Wenn ja, welche Kosten sind für diesen Druck im Haus entstanden?

Wenn nein, wer hat die Druckarbeit übernommen und welche Kosten sind dafür

angefallen?

Wenn nein, wurde diese Leistung ausgeschrieben?

11.     Warum ist auf dem Kuvert keine DVR-Nummer aufgedruckt?

Welche Rechtsgrundlage wurde herangezogen, um auf den Aufdruck der DVR-
Nummer, der die Rückverfolgung der Herkunft der Daten erleichtern soll, zu
verzichten?

12.     Wer hat das Schreiben selbst konzipiert?
Sind für das Layout Kosten angefallen?

Wenn ja, welche und wer hat die Leistung erbracht?

13.     Warum ist auf dem Schreiben keine DVR-Nummer aufgedruckt, obwohl auch auf dem
Kuvert keine aufgedruckt ist?

Welche Rechtsgrundlage wurde herangezogen, um auf den Aufdruck der DVR-
Nummer, der die Rückverfolgung der Herkunft der Daten erleichtern soll, zu
verzichten?

14.                   Welche Kosten sind für das Einkuvertieren entstanden?
Wer hat diese Leistung erbracht?

15.                   Welche Kosten sind für das Versenden dieser Schreiben entstanden?
Wer hat den Versand übernommen?

16.                   Welche Kosten sind für Organisation, Durchführung, Getränke, Live-Auftritte von
Bands, Moderation und Personal für die Veranstaltungen in den Diskotheken der Kette
„Nachtschicht" am 3. März 2006 veranschlagt?

Wie lautet der Vertrag mit der Diskothekenkette „Nachtschicht“?
Wer hat diesen Vertrag von Seiten des Bundes unterzeichnet?

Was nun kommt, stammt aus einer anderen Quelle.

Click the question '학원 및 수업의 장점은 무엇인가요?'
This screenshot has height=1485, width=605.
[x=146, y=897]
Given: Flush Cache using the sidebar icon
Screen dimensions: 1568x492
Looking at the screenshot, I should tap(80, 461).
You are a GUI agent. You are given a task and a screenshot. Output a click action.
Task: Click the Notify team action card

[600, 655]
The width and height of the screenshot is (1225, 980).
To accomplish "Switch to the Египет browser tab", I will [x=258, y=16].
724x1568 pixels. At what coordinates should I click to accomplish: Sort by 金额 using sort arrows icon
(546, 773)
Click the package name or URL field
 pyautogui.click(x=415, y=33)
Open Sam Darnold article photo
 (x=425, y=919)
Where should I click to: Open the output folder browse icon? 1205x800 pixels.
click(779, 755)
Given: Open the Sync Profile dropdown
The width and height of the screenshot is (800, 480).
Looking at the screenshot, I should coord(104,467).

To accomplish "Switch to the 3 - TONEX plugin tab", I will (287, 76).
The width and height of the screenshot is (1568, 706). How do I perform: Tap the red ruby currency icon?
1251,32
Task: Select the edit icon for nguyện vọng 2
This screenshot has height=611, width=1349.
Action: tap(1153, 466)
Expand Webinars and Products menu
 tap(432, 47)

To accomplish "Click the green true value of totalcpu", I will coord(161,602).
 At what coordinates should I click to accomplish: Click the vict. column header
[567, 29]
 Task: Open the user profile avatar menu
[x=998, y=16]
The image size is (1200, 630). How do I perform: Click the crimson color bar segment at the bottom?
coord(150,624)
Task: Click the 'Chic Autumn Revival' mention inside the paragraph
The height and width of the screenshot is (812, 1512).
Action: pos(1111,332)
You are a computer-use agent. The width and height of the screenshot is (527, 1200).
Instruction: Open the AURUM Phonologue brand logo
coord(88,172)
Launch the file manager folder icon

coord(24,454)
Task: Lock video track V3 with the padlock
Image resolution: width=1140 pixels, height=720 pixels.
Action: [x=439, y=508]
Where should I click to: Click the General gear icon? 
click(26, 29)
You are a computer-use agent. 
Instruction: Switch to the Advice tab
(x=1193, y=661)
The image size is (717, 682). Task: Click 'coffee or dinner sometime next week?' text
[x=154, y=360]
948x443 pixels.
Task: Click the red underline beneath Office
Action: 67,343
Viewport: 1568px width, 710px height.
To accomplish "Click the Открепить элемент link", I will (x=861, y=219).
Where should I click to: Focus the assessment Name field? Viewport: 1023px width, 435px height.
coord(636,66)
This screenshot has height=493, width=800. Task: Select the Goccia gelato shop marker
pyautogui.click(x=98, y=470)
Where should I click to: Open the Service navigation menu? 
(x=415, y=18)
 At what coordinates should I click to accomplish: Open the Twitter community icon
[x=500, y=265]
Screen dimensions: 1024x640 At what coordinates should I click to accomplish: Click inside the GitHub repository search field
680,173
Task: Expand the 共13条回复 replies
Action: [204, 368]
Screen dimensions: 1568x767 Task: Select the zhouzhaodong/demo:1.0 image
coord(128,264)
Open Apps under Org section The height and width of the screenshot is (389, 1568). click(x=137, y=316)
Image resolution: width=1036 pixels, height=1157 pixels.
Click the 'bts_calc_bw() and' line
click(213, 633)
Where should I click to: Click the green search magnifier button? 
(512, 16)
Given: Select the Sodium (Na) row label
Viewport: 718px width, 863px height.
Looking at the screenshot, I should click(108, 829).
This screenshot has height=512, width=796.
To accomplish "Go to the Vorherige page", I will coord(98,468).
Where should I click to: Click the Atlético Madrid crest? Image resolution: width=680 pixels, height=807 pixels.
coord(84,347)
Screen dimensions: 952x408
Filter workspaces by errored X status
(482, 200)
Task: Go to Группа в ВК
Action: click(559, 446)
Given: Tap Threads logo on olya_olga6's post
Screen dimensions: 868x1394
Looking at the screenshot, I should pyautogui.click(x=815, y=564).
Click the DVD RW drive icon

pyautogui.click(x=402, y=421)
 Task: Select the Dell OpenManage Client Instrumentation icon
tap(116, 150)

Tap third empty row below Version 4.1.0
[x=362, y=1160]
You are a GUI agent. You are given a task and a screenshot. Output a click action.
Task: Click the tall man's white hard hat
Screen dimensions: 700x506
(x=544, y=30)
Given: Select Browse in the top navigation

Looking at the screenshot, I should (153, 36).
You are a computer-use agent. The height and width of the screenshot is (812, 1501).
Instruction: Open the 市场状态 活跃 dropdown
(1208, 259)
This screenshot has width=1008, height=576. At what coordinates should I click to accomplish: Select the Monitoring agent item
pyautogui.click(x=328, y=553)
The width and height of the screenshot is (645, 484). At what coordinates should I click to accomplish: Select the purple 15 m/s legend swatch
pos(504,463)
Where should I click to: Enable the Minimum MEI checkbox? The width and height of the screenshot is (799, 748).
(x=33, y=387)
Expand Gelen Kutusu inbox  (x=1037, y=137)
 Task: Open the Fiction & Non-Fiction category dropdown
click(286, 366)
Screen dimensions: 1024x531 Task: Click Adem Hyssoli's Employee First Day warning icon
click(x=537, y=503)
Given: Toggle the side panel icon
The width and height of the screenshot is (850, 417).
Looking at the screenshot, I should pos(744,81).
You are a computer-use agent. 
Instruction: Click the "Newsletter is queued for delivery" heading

17.     Welche Kostenteilung gibt es für all die entstehenden Kosten zwischen den vier
betroffenen Ressorts?

 


Gibt es dazu eine Vereinbarung zwischen den Ressorts?
Wenn ja, wie lautet diese?
Wenn nein, warum nicht?

18.     Ist Ihnen bekannt, dass gegen die Betreiberfirma der Diskothekenkette „Nachtschicht“
ein Finanzstrafverfahren läuft?

Wenn ja, warum wird ein solches Unternehmen von Ihnen als Bundesminister für
Finanzen beworben?

Wenn nein, wie viele Abos der Salzburger Nachrichten hat das Bundesministerium für
Finanzen und warum werden Ihnen solche Dinge verheimlicht?

19.     Wurden die von der Diskothekenkette „Nachtschicht“ verrechneten Kosten bereits
überwiesen?

Wenn nein, warum nicht?

Wenn ja, welcher Betrag wurde überwiesen?

Welche Kosten sind insgesamt angefallen?

20.        Wie ist der Stand der Ermittlungen in diesem Finanzstrafverfahren? Was wird konkret
den Verantwortlichen der Diskothekenkette „Nachtschicht“ vorgeworfen?

21.        Wurden die von der Diskothekenkette „Nachtschicht“ verrechneten Kosten bereits
überwiesen?

Wenn ja, welcher Betrag wurde überwiesen?
Welche Kosten sind insgesamt angefallen?